Known for his exceptional directorial work on films such as Apollo 13, A Beautiful Mind, and Splash, Ron Howard can also count on being known as Opie Taylor from The Andy Griffith Show.
Howard’s work on the classic sitcom sets the stage for his future television and film successes. In a revealing interview, the Cinderella Man director explained that it was a surprising shoutout from a U.S. president-to-be that gave his young career the jumpstart it needed.
‘The Andy Griffith Show’s legacy
From its start in 1960, The Andy Griffith Show brought Mayberry to life and viewers fell in love with the fictional town. Starring Andy Griffith as the town’s capable Sheriff Andy Taylor and Howard as his sweet young son Opie, the show featured a cast of characters as wholesome as the town.
As author Richard Kelly expressed in his 1981 book titled The Andy Griffith Show: “The town [of Mayberry] had a distinctive character.
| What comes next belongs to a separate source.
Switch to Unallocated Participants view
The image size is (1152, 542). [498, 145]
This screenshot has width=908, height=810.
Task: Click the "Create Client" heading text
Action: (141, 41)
Central to this character is the pace of the town – and of the show. The small talk between Andy and Barney sitting on the front porch conveyed an authentic atmosphere of village life.”
The president-to-be who was impressed with little Ronnie Howard
In his conversation with the Archive of American Television, Howard talked about his appearance on a television show that got him noticed by a prominent individual. It was on a program called General Electric Theater that Howard enjoyed having been a part of.
“Most fun of all was this part I got to do on an episode of General Electric Theater,” he remembered. “It was a pilot for a TV series. And Ronald Reagan was then hosting that show.”
Unknown to Howard, his small, uncredited role on the episode did not escape the attention of the future U.S. president. president.
“I guess I didn’t have much of a credit, but Ronald Reagan had seen the episode and at the end, he just ad-libbed this thing and said, ‘Special thanks to little Ronnie Howard who did a wonderful job as Barnaby’ or something like that,” he recalled.
Ronald Reagan’s shoutout led to ‘The Andy Griffith Show’
Howard pointed out that, thanks to Reagan’s thoughtful attention to the child actor’s work on the episode, it opened a door for him to work on the Andy Griffith program.
“And that led [The Andy Griffith Show producer] Sheldon Leonard to call my agent and say, ‘I’m doing a series with Andy Griffith and we need a son,” he said.
The young actor’s first appearance on the classic show was on its pilot, which appeared on The Danny Thomas Show.
“I don’t remember anything like an audition for The Andy Griffith Show,” he said. “I just remember doing the first pilot episode.That was done in front of an audience and that was the first time that I ever remember being in front of an audience.”
And it was most certainly not Howard’s last time.